A Case Study - Helping to illustrate how it works

 

Your Requirement -

 

You have a data set containing the list of sales for the last 3 months – some 1,000,000+ records. Each record in the text file represents a sale defining - date of sale, sale amount, product barcodes, sales person, customer salutation, customer surname, customer email address.

 

You also have 2 more supporting data sets:

  • a text file that contains the customer first name, surname, gender, email address and cell phone number;

  • a text file that contains the brand, model, barcode, cost price and sales price;

 

You decide you want to send an SMS – offering a 15% discount – to each customer that bought a Brand A product in the last month (April) where total sale amount was greater than R1500.00.

 

At the same time the manufacturer of Brand A has asked for a report detailing the number of units of each model sold during the month of April –  and what percentage were sold to females.

 

Your data looks like this:

 

File 1

03-Apr-15,0000154322,9780201379624|9780201479642|9780201869635,JBloggs,Mr,Tmensah,mensa@gmail.com

 

File 2

Thomas,Mensah,male,mensa@gmail.com,+27793889990

 

File 3

Brand A                 ModelX                  978020186963500000600000000089999

 
Consolidating & Extraction
 

The data highlighted below will need to be extracted:

 

File 1

03-Apr-15,0000154322,9780201379624|9780201479642|9780201869635,JBloggs,Mr,Tmensah,mensa@gmail.com

 

File 2

Thomas,Mensah,male,mensa@gmail.com,+27793889990

 

File 3

Brand A                 ModelX                  978020186963500000600000000089999

 

Note:

  • In file 1 and 2 the fields are comma separated and are identified accordingly.

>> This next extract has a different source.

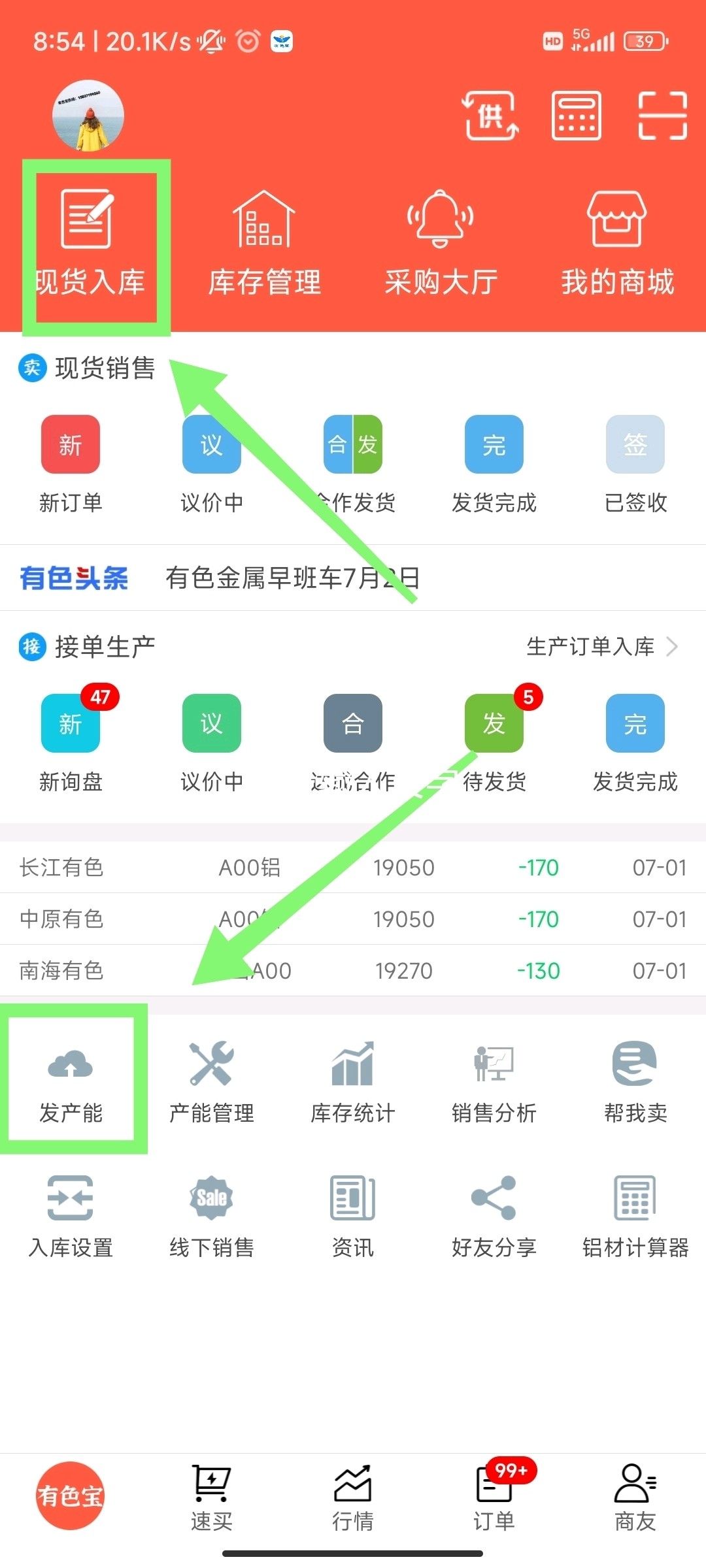706x1568 pixels.
Task: Open 采购大厅 purchasing hall
Action: coord(441,244)
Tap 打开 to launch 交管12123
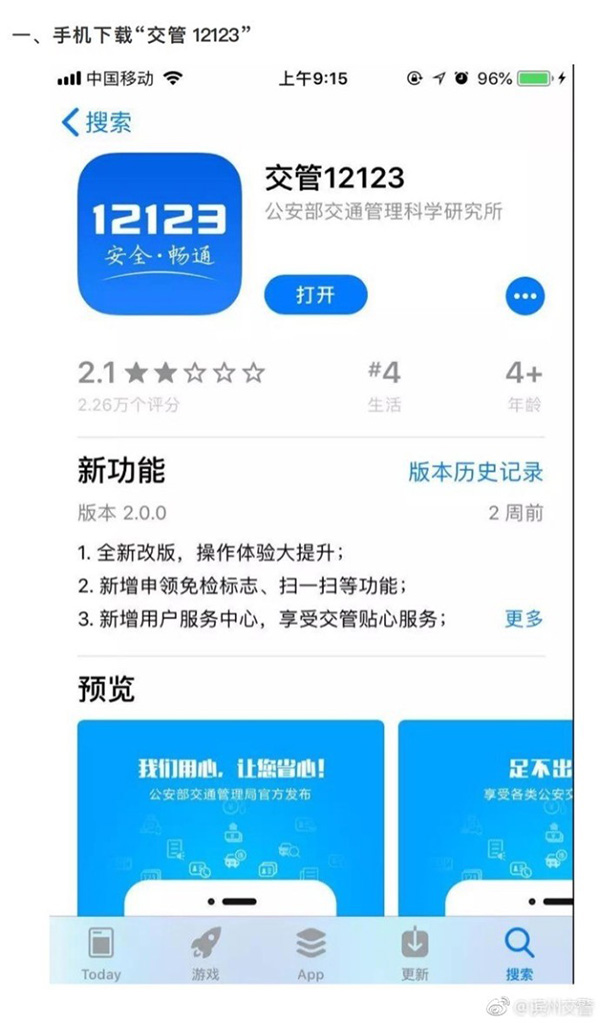This screenshot has width=600, height=1023. coord(315,295)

  • In file 3 each field occurs at a specific position in the record and adheres to a specific length. The fields are identified according to this pattern.

Merging & Transforming
 

The records that are common to all 3 data sets will be merged and transformed and output to a single temporary file.

 

File 1

03-Apr-15,0000154322,9780201379624|9780201479642|9780201869635,Mr,Tmensah,mensa@gmail.com

 

File 2

male,mensa@gmail.com,+27793889990

 

File 3

Brand A                 ModelX                  9780201869635

 

1st Temporary Output File

03-Apr-15,0000154322,Brand A                  ,ModelX                   ,Mr,T,mensah,male,+27793889990

Validation & Formatting
 

Specific fields of each record in the 1st temporary file are validated against a defined format. If validation fails, then action will be taken to format the offending field as required.

 

1st Temporary Output File

03-Apr-15,0000154322,Brand A                  ,ModelX                   ,Mr,T,mensah,male,+27793889990

 

2nd Temporary Output File

April;R1543,22;Brand A ;ModelX;Mr;T;Mensah;male;0027793889990

Sorting & Filtering
 

The 2nd temporary file is checked for duplicate records. Any duplicate records are removed and the data then sorted on the date field - ascending order to ensure that all records with a “date of sale” of April will be grouped together and presented at the top of the final output file.

 

The data will then be filtered and the data output to 2 final files – one to meet requirement 1 and the other requirement 2.

 

2nd Temporary Output File

April;R1543,22;Brand A ;ModelX;Mr;T;Mensah;male;0027793889990

 

Requirement 1 – Final Output File

April;R1543,22;Brand A;Mr;T;Mensah;0027793889990

{Filter: Where "product barcodes" = "Brand A" and "date of sale" = "April" and "sale amount" > R1500,00}

 

Requirement 2 – Final Output File

April;Brand A;ModelX;male

{Filter: Where “model" != “null" and "date of sale" = "April"}

Reporting
 

As per Requirement 2 – the Final Output File is translated and output as a report.

 

Requirement 2 – Final Output File

April;Brand A;ModelX;male

Automation
 

As per Requirement 1 – the Final Output File and report file is then emailed to an email address and / or uploaded to an SFTP directory of your choice.

 

You may want to run the same campaign for 6 consecutive months – in which case the Data-Crunchers process can be scheduled to automatically execute on the 1st of each month – pull the input files from an email or SFTP directory and output the files to an email address / SFTP directory.